2. Model Construction

Considering that when an unmanned vehicle is traveling in a three-dimensional environment without a road network, its planning path is constrained to go to an uneven, peaky, and obstructed geographic environment, it is especially important to model the slope and energy consumption. In this paper, an unmanned vehicle is considered as an agent. The goal of this paper is to enable the agent to find a reasonable path to reach the target location within a specified step length. By this we mean that it can effectively select the appropriate terrain, including balancing the path length and energy consumption and avoiding difficult terrain. As for the calculation of the energy consumption for rough terrain, the slope is usually considered, and the slope and energy consumption are calculated as follows.

2.1. Distance Calculation

In path planning, the Manhattan distance or Euclidean distance is usually used to calculate the distance between two nodes. As this paper is concerned with non-flat terrain, the Euclidean distance is used to calculate the distance between node i and node j. The 3D distance between node i and node j is denoted as follows:

D_{3} (i, j) = \sqrt{{(x_{i} - x_{j})}^{2} + {(y_{i} - y_{j})}^{2} + {(z_{i} - z_{j})}^{2}}

(1)

The two-dimensional distance between node i and node j is denoted as follows:

D_{2} (i, j) = \sqrt{{(x_{i} - x_{j})}^{2} + {(y_{i} - y_{j})}^{2}}

(2)

The path length when the whole path has n sampling points is as follows:

D_{t o t a l} = \sum_{i = 1}^{n - 1} D_{3} (i, i + 1)

(3)

2.2. Slope Calculation

In this paper, we plan a path that balances the path length and energy consumption on three-dimensional terrain, so the slope angle is introduced.
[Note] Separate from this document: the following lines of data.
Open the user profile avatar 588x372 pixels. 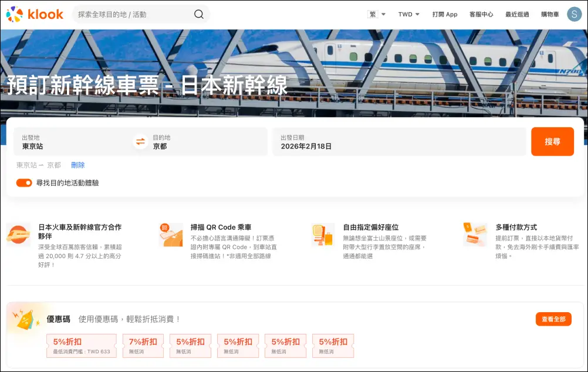click(x=573, y=15)

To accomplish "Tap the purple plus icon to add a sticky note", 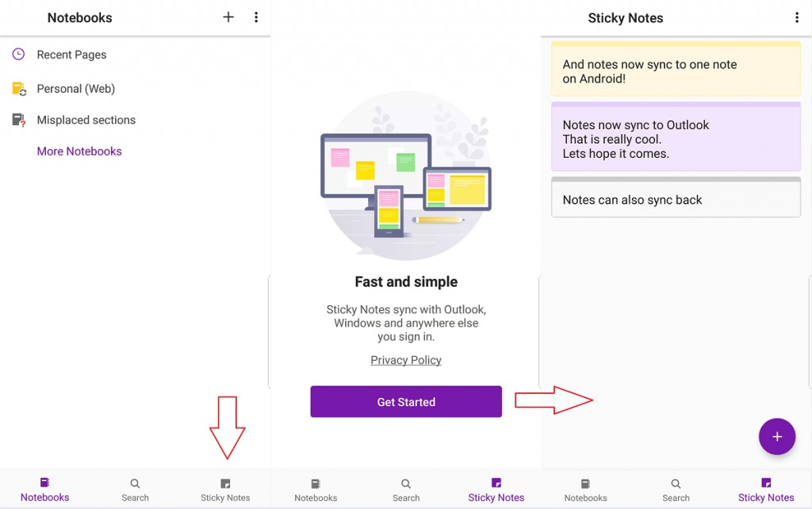I will [777, 436].
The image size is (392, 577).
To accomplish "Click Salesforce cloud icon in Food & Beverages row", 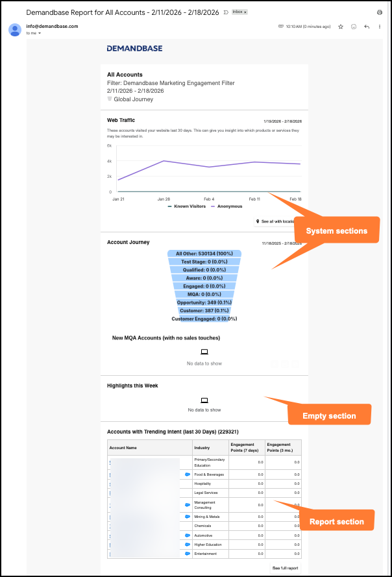I will 188,474.
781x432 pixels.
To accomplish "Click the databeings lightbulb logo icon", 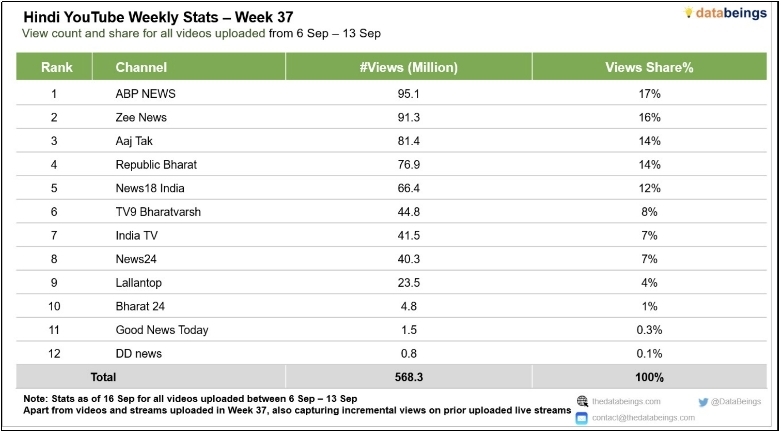I will (x=689, y=13).
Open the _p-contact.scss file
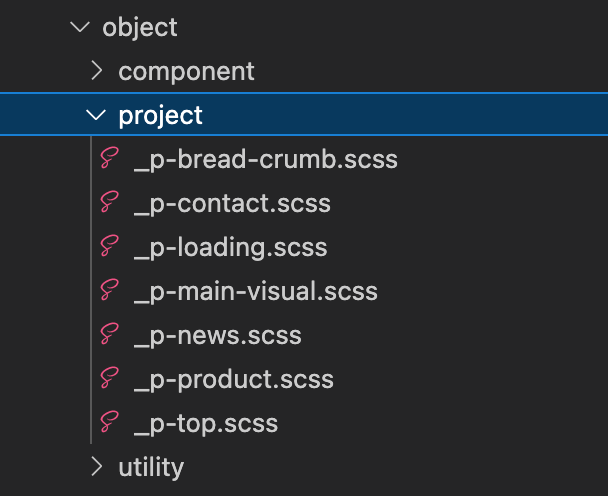 coord(232,204)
The slope represents the degree of smoothness of the surface unit and is usually defined as the ratio of the elevation difference to its horizontal distance, and the slope angle is calculated as follows:

θ = \arctan \frac{z_{i} - z_{j}}{\sqrt{{(x_{i} - x_{j})}^{2} + {(y_{i} - y_{j})}^{2}}}

(4)

2.3. Energy Consumption Model

The main energy consumption of the vehicle during driving comes from the air resistance, tire rolling resistance, gravity, acceleration energy consumption, and braking energy consumption. Assuming that the vehicle travels at a constant speed, the vehicle force analysis is shown in Figure 1; then, we calculate the following:

\begin{array}{l} F = F_{r} + m g \sin θ + F_{a} \\ = f_{r r} (s) m g \cos θ + m g \sin θ + \frac{1}{2} ρ A c_{D} v^{2} \end{array}

(5)

where F_r is the tire rolling resistance; F_a is the air resistance; m is the mass of the car; f_rr(s) is the rolling resistance coefficient, and the value in this paper is 0.01; g is the acceleration of gravity; θ is the angle of the gradient; ρ is the air density; A is the area of the car’s front surface; c_D is the coefficient of resistance; and v is the average speed between nodes. Its energy consumption is finally converted into work performed to overcome tire resistance (E_r), work performed to overcome gravity (E_g), and work performed to overcome air resistance (E_a). Then, the energy consumption of a car when traveling a distance of d uphill and downhill can be expressed as follows:

E_{u d} = E_{u d r} + E_{u d a} + E_{g} = f_{r r} (s) m g \cos θ \cdot d + \frac{1}{2} ρ A c_{D} v^{2} \cdot d + m g \sin θ \cdot d

(6)

where E_udr and E_uda represent the work performed to overcome tire resistance and air resistance when going uphill and downhill, respectively. The energy consumption of a car when traveling at a constant speed on a flat road can be expressed as follows:

E_{f} = E_{f r} + E_{f a} = f_{r r} (s) m g \cdot d + m g \sin θ \cdot d + \frac{1}{2} ρ A c_{D} v^{2} \cdot d

(7)

where E_fr and E_fa represent the work performed to overcome air resistance and tire resistance when driving on a flat road. To eliminate the effect of different vehicles, this paper defines the uphill and downhill unit energy consumption as follows:

E_{s} = \frac{E_{u d}}{E_{f}}

(8)

Its unit is u/m, where ‘u’ is a standardized energy unit defined as multiples of joules, and the unit energy consumption varies for different vehicles going up- and downhill. When traveling at 45 km/h, the work performed to overcome air resistance is about one-quarter of the work performed to overcome tire resistance; i.e.,

E_{u d a} = E_{f a} = \frac{1}{4} E_{f r}

. Therefore, the unit energy consumption of the uphill and downhill is as follows:

E_{s} = 0.8 \cos θ + 80 \sin θ + 0.2

(9)

Therefore, the energy consumption between two neighboring nodes (i, j) can be expressed as follows:

E (i, j) = \max (D_{3} (i, j) \cdot E_{s}, 0)

(10)

The total path energy consumption when the whole path has stable n sampling points is as follows:

E_{t o t a l} = \sum_{i = 1}^{n - 1} E (i, i + 1)

(11)

3. Path-Planning Algorithm Design

This section introduces the fundamentals of the Deep Q-Network (DQN) algorithm, followed by a detailed presentation of the proposed A-DQN algorithm specifically designed for heuristic exploration in complex terrain environments.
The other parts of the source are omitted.